Complex, mission-critical functions can take two to three years to complete, so there needs to be a way of ordering and prioritizing efforts as well. “Think of it like a traffic-light system,” Fredkin says, looking at what is crucial and critical, and what is urgent. “What are the biggest gaps in the system? And in terms of the longer-term refresh, that’s a different prioritization, because some things need to be done in a specific order,” he says.

“It’s that classic waterfall mentality, which still has a very big place when it comes to redesigning critical infrastructure,” he adds.

Consider the larger picture

Whether they originate with your systems or are the result of connected networks, outages can impact a wide range of businesses at once. As such, IT leaders might want to consider thinking beyond their organization’s four walls, Budde says.

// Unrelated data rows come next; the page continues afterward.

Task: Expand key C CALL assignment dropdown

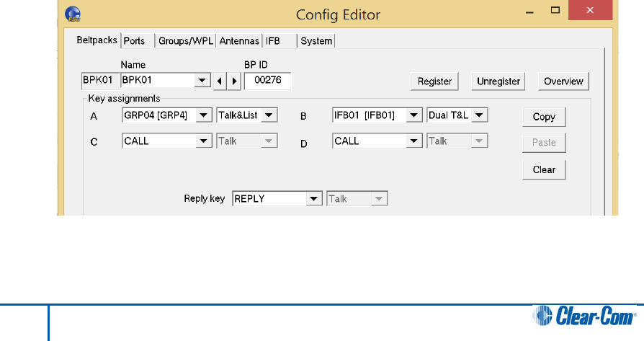Action: (203, 141)
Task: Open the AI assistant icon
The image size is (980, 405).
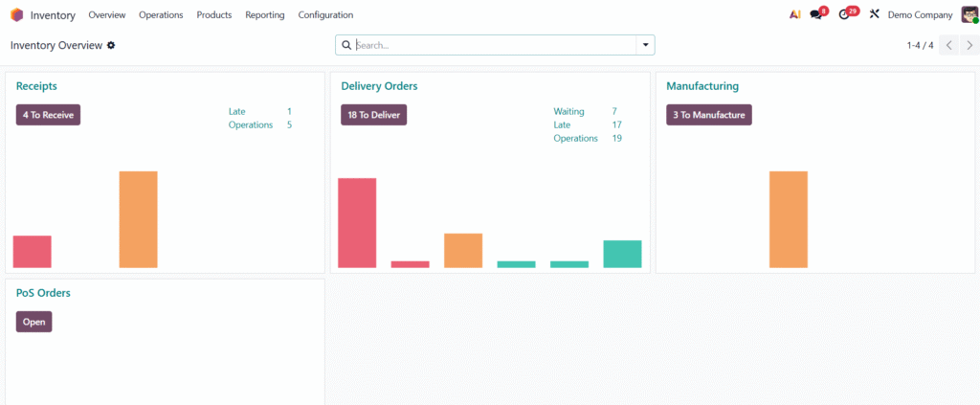Action: point(794,15)
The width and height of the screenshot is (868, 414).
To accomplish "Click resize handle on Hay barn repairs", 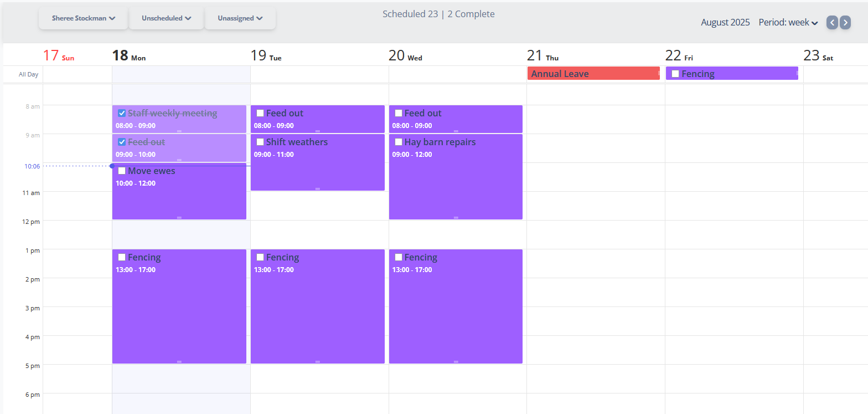I will pos(456,217).
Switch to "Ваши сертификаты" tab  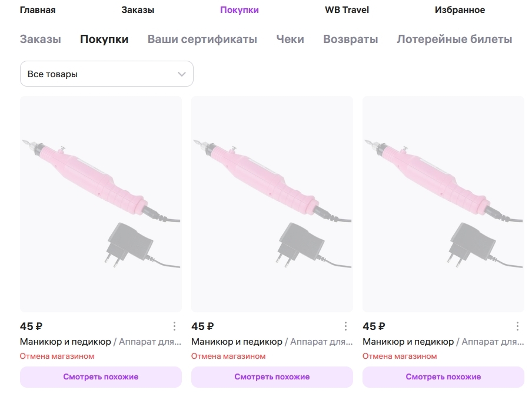point(202,39)
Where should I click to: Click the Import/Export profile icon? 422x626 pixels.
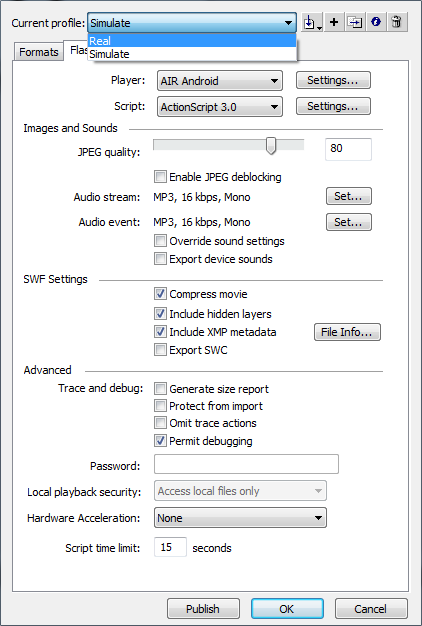pyautogui.click(x=312, y=22)
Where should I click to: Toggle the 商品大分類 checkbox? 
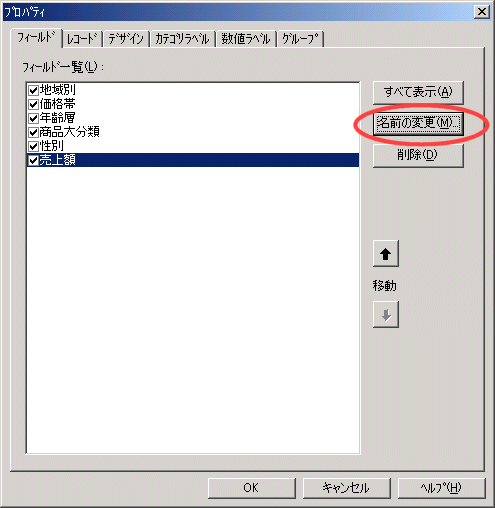[x=33, y=132]
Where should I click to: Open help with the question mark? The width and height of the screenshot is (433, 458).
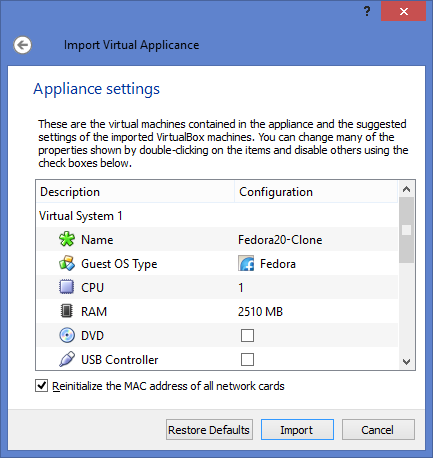367,12
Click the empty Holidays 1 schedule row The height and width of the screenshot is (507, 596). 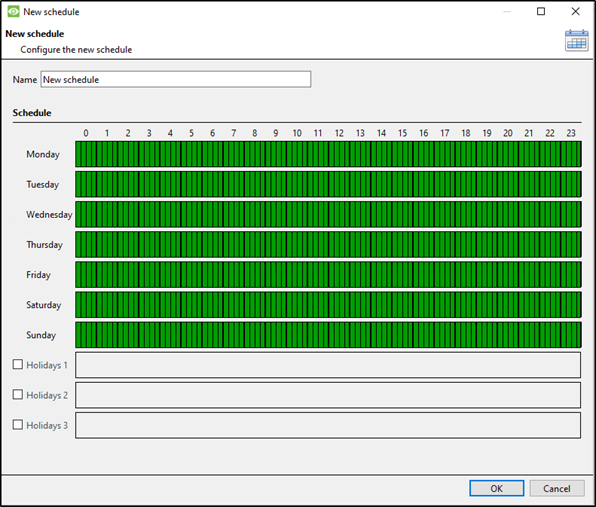[328, 365]
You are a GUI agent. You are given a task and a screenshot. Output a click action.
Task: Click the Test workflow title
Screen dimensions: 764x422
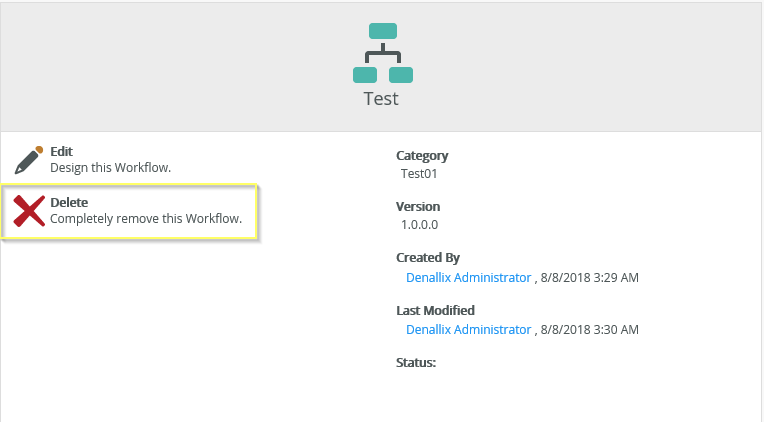(382, 99)
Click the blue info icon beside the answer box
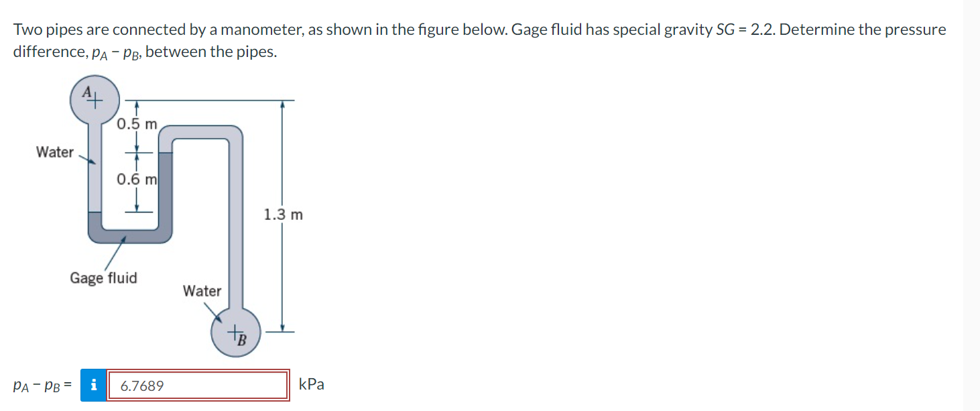This screenshot has height=411, width=980. (95, 385)
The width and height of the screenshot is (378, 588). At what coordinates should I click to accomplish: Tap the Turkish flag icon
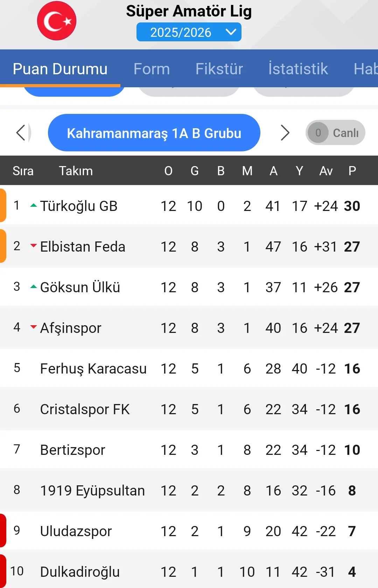(x=57, y=21)
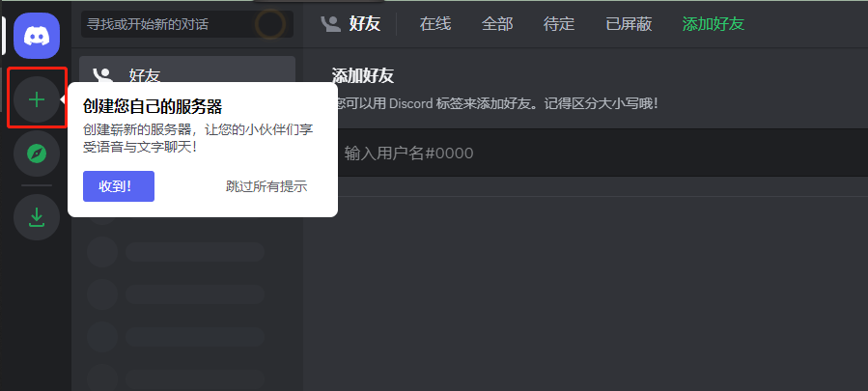This screenshot has width=868, height=391.
Task: Click the 添加好友 section heading
Action: coord(363,76)

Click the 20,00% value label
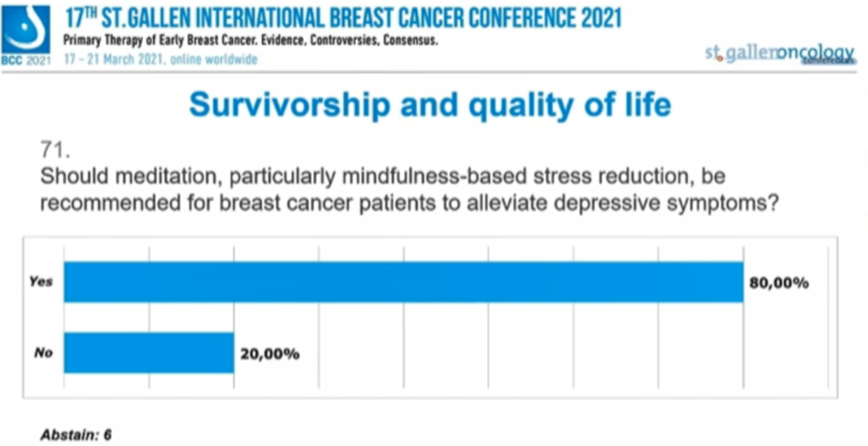pos(269,353)
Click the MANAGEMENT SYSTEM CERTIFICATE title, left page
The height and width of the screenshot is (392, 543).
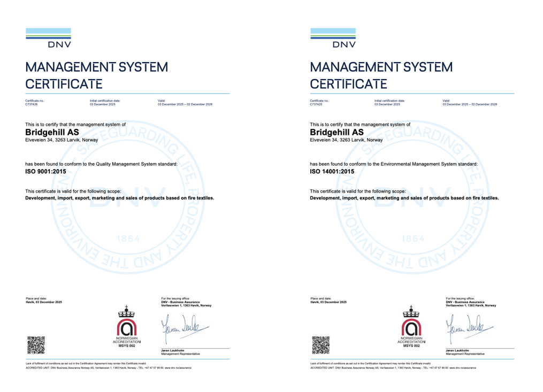pos(96,75)
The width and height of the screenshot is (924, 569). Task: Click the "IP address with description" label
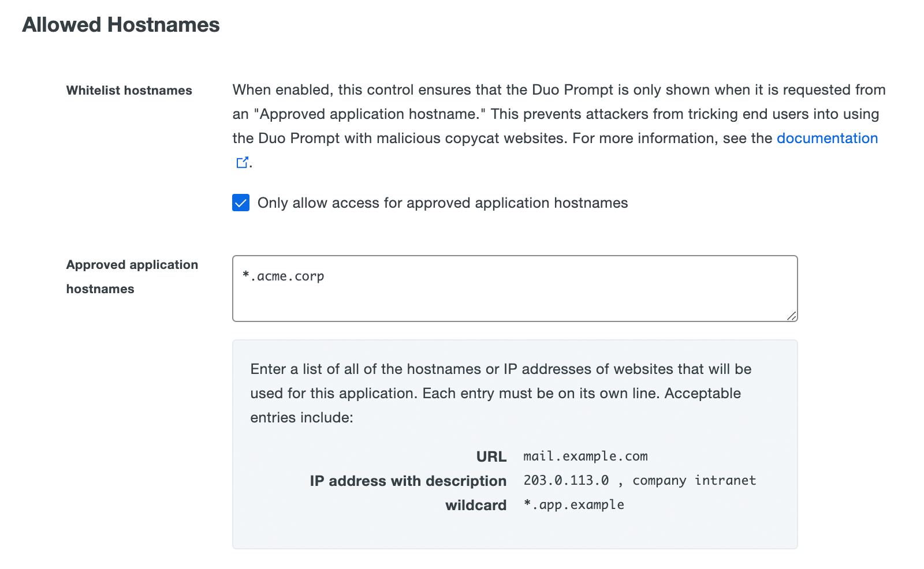coord(408,480)
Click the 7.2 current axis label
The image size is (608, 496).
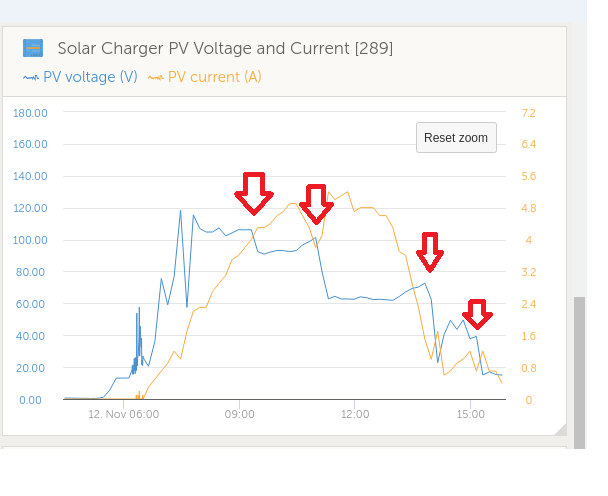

“A tailored disaster and resilience plan needs to include compliance with industry standards and regular review of IT systems and protocols to ensure robustness, particularly in response to potential network stress and security threats,” he says, adding that such efforts might need to go further than just your organization, depending on your industry.

“We may need some out-of-the-box thinking and start looking at nationwide solutions and industry-wide solutions in how organizations can assist each other in these situations,” he says.

Overlook communications to your peril

Last, but by no means least, organizations need a comprehensive communications playbook for when outages or disruptions occur, regardless of whether those outages originate with them.

“It’s vital to have clear, concise communication about any outages or issues,” says Enex Test Labs’ Tett. This communication should be up the chain to the CEO as well as outward to customers and the media to provide as much clarity as possible about the situation.

“The first thing organizations need to think of is how to clearly communicate with their customers, even if it’s not them that’s causing a disruption. And the second is, if they can’t communicate with their customers because of network outages, have a strategy in place to be able to communicate via the media,” he says.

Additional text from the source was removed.